[ACTION ITEM]
Which of the lines below holds the string "search"? Copy every line that does.

[THE DATA]
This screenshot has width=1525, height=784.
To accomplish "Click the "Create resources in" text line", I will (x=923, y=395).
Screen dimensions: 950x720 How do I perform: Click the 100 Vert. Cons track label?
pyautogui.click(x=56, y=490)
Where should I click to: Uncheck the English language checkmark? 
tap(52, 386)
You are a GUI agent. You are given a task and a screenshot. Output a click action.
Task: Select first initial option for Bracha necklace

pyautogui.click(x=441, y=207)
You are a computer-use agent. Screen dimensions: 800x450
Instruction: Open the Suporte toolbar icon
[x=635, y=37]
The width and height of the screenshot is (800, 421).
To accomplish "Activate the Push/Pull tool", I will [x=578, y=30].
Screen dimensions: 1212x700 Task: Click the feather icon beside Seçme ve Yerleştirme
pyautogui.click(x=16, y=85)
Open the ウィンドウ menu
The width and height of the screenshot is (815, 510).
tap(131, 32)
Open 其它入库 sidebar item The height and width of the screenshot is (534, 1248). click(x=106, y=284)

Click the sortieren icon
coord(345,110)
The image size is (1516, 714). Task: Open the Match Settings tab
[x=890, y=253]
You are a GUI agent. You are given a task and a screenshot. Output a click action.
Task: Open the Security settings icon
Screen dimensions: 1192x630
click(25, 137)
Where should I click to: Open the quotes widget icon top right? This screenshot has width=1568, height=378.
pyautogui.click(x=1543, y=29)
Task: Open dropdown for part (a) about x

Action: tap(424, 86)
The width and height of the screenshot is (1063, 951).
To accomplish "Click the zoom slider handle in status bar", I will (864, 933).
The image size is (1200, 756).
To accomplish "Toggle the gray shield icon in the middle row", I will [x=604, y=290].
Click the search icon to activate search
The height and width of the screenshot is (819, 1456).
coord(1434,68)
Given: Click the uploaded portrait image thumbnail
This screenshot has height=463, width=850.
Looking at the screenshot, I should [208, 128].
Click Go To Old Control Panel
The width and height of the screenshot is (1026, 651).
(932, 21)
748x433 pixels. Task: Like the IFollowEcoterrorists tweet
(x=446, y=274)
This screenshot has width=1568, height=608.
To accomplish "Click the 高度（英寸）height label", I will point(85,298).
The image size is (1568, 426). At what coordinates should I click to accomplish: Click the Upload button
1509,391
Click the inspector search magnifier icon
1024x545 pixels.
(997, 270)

[RESPONSE TO THIS EXERCISE]
Click the search icon to activate search
Click the inspector search magnifier icon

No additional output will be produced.